Segment Start: Data to process
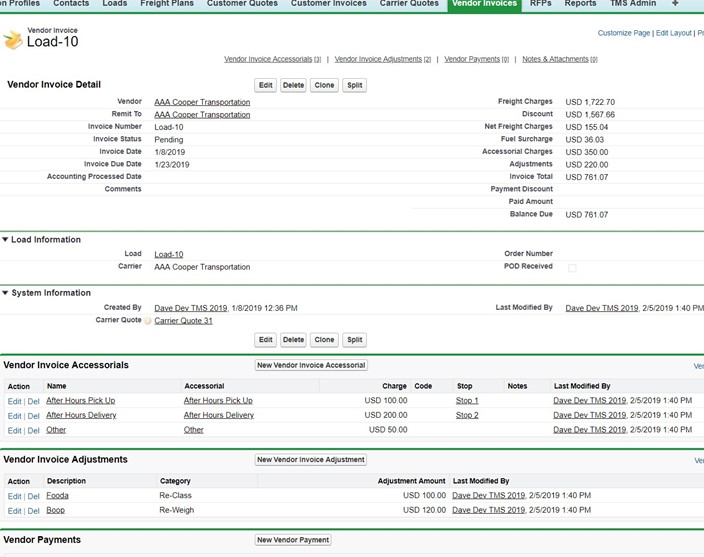Open the plus tab for more tabs
704x557 pixels.
click(x=675, y=3)
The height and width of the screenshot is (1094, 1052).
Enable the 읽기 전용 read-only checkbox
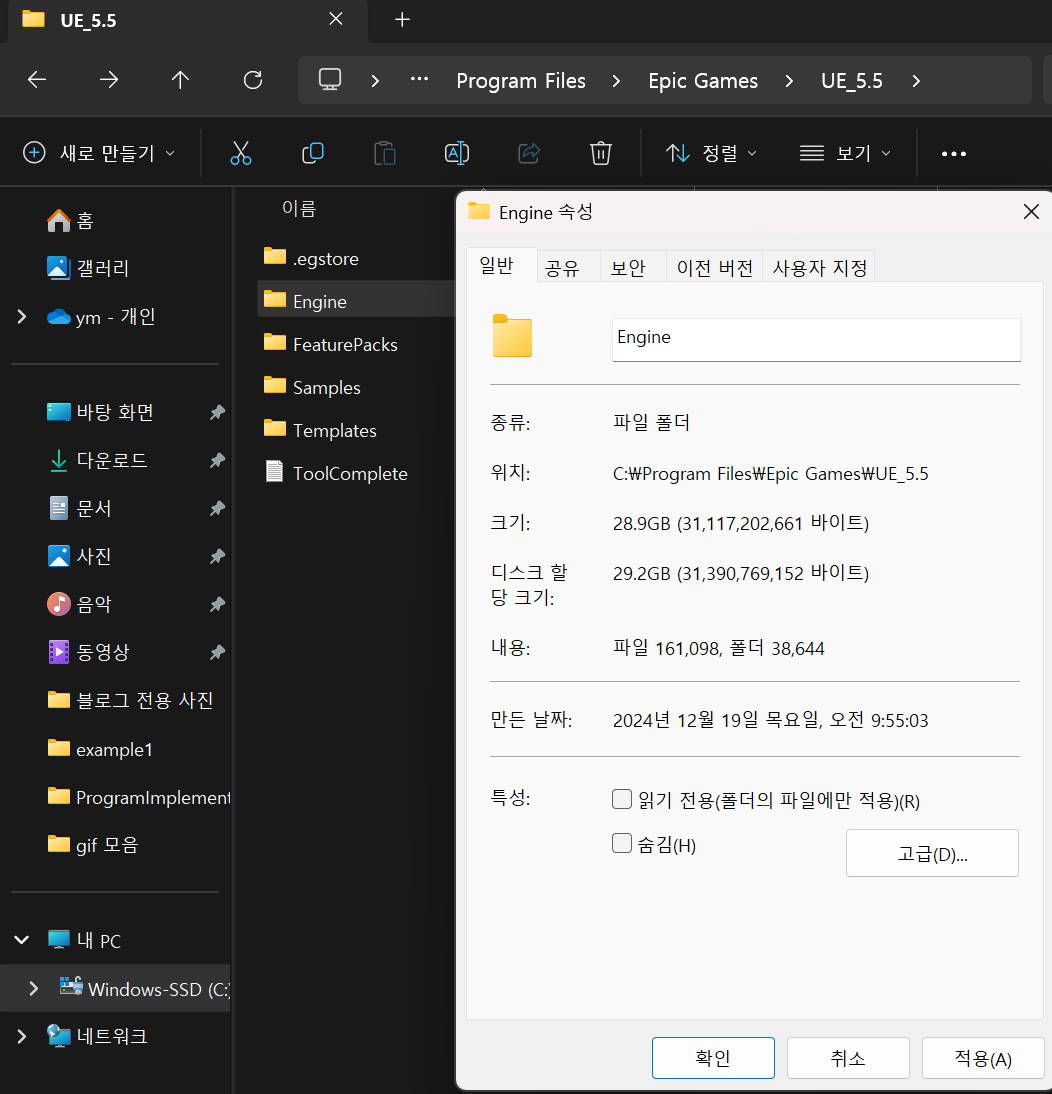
Segment End: Data to process
All that is needed is the lines from the line holding "The height and" to the final line of the listing above, repeated exactly, pictures excluded.

- **Problem solution**:
The height and width of the screenshot is (1094, 1052).
Enable the 읽기 전용 read-only checkbox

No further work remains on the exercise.